Prompt> Copy every line that holds the string "Turn" from the data below.

Dataset excerpts>
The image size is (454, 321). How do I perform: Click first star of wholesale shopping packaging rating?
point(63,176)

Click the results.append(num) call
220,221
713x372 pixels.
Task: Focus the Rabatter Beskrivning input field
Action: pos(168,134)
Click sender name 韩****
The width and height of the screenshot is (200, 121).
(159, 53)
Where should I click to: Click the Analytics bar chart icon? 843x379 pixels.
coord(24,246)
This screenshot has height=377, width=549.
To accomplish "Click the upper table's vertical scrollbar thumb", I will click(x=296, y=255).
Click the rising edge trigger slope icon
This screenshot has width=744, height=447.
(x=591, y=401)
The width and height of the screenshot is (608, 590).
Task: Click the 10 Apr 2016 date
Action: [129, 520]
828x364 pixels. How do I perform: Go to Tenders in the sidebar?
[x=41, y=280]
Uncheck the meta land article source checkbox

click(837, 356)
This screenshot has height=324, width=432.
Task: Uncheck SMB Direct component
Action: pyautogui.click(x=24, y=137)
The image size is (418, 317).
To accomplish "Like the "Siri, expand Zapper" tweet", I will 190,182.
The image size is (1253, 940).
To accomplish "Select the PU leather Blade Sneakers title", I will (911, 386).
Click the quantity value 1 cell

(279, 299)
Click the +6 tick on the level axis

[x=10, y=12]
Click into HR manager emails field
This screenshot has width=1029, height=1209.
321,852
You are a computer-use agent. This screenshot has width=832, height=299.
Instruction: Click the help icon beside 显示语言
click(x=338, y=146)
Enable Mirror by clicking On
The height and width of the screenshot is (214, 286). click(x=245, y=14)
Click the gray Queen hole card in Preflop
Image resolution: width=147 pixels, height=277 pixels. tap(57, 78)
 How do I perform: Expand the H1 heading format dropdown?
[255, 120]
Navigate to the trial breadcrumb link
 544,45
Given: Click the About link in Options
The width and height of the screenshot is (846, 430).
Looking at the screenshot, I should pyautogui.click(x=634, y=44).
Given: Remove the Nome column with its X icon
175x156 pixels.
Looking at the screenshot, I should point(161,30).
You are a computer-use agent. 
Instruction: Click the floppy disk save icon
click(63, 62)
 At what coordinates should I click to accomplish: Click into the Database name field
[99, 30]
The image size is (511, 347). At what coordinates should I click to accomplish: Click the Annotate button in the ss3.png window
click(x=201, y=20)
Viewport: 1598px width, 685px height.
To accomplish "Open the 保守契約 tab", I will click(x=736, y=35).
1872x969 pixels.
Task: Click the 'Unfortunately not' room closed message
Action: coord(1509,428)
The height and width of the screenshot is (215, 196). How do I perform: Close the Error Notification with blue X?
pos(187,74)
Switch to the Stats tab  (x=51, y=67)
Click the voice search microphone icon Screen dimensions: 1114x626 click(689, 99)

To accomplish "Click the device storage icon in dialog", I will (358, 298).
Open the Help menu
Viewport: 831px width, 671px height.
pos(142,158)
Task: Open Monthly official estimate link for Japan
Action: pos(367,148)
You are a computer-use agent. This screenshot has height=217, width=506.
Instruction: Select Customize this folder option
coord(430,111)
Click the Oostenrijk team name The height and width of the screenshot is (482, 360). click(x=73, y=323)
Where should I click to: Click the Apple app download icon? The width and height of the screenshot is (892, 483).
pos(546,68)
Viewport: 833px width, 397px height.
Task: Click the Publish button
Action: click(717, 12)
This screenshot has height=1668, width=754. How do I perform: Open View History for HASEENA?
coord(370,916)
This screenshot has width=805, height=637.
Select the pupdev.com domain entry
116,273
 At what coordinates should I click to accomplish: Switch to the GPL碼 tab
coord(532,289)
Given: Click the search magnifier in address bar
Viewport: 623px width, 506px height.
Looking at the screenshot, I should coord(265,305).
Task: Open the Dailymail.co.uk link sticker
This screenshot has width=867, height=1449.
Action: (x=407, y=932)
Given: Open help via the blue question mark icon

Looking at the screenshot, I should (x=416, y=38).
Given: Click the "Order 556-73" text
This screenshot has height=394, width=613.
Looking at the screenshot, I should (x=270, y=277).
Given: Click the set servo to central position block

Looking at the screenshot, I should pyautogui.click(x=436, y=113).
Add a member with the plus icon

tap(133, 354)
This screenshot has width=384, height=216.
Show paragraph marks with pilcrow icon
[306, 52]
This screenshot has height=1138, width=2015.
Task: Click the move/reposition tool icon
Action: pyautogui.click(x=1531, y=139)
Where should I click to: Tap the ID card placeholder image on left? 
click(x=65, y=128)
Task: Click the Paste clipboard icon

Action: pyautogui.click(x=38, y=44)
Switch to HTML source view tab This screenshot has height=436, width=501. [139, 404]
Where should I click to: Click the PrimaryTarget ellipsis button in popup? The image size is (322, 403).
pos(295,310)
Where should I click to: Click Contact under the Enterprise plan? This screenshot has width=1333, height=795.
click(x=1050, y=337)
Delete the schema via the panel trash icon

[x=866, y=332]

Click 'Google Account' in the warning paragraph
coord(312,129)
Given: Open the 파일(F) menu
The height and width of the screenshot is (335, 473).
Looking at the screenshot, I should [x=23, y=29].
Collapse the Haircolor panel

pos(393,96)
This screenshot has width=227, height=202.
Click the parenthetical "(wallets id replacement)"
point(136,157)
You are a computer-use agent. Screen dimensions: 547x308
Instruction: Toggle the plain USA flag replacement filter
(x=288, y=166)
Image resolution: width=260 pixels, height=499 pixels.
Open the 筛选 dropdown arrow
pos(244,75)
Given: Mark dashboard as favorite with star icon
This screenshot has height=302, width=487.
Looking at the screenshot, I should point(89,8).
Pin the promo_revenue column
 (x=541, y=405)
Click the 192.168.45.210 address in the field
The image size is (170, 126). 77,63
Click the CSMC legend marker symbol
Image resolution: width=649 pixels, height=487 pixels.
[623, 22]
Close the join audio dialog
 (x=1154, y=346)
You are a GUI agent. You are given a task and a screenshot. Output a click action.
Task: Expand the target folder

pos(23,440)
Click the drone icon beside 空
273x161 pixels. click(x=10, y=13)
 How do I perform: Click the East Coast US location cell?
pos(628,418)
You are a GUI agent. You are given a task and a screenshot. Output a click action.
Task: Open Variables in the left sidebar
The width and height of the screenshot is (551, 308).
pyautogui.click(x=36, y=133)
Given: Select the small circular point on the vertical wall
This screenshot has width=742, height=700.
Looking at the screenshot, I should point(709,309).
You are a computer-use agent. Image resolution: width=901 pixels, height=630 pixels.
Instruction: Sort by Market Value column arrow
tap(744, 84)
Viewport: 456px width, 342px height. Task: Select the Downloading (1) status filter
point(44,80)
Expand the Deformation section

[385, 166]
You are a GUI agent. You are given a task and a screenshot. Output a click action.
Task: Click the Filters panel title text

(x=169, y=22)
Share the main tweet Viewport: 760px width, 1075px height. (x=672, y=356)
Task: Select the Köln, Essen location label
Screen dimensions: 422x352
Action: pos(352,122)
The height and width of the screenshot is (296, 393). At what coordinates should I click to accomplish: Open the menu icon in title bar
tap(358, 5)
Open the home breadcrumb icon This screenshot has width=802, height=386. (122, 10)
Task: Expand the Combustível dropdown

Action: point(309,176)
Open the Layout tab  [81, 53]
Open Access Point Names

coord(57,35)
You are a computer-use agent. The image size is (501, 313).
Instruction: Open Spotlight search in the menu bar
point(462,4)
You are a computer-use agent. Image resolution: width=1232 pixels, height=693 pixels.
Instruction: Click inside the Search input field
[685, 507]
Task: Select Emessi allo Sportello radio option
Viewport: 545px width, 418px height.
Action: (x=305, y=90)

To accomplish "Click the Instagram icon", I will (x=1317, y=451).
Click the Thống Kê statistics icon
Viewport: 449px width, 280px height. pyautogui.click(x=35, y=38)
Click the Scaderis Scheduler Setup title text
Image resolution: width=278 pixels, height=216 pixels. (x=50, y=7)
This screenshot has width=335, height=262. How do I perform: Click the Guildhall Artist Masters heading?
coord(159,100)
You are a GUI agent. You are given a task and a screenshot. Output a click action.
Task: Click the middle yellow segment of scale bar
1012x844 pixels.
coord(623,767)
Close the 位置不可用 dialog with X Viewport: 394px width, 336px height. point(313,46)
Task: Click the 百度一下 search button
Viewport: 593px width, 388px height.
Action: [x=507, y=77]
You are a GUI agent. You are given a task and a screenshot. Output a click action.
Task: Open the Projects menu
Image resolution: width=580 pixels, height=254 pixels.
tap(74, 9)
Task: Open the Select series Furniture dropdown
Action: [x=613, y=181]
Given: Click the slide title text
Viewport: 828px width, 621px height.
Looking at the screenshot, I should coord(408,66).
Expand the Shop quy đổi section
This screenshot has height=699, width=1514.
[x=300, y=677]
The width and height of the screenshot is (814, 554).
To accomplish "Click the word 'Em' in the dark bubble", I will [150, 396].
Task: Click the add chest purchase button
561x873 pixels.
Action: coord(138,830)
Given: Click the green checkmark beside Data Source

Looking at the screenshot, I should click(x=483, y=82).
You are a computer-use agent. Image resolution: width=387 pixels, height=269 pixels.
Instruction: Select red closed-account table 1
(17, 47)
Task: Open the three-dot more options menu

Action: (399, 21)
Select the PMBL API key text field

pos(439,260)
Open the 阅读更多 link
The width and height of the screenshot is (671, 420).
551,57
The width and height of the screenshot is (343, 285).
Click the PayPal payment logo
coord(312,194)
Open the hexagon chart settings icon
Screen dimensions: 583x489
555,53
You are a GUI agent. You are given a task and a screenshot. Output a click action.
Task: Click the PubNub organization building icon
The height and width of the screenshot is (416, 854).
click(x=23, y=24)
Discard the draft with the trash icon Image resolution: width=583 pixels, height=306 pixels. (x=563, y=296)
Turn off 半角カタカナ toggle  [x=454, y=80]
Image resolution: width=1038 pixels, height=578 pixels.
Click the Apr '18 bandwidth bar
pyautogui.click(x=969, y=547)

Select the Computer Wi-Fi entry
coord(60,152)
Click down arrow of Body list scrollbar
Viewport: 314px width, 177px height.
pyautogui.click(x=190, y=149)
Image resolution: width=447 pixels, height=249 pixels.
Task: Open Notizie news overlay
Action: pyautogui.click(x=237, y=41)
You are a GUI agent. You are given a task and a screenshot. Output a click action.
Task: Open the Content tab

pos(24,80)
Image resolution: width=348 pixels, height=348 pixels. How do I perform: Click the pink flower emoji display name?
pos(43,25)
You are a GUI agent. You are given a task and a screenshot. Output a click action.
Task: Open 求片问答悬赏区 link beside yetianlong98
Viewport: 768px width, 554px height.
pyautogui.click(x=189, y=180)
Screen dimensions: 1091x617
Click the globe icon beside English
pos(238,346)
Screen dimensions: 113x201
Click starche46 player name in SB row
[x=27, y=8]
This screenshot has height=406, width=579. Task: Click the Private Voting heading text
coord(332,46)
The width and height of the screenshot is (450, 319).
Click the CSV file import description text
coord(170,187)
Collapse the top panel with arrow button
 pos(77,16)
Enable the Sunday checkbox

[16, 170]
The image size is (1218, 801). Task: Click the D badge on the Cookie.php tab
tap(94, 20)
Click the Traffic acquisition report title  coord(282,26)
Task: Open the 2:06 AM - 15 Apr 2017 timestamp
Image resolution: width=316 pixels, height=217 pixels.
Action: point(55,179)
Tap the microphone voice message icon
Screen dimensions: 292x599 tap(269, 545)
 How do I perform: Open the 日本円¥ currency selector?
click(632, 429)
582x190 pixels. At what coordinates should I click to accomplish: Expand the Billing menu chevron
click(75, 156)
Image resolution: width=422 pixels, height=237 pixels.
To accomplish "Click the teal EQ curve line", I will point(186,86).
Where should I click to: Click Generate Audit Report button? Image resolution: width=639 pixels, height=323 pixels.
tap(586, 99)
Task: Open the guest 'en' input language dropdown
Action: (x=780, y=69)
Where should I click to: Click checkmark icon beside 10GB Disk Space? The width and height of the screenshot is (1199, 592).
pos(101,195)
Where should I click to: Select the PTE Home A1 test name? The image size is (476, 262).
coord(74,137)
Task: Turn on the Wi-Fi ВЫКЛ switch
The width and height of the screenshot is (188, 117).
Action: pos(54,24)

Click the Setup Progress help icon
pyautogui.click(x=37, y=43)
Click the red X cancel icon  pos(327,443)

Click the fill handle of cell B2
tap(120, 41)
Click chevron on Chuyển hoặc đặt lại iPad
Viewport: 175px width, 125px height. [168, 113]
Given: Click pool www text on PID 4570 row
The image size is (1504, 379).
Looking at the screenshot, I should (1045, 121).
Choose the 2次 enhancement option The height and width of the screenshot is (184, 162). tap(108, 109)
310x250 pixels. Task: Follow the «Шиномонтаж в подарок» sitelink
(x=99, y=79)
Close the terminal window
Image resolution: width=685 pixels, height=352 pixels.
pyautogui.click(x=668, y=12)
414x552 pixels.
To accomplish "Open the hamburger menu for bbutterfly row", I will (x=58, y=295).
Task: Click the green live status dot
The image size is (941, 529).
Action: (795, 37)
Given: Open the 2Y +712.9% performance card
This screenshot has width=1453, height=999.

Exercise response>
Turn off 半角カタカナ toggle  [x=454, y=80]
Task: Turn on the Wi-Fi ВЫКЛ switch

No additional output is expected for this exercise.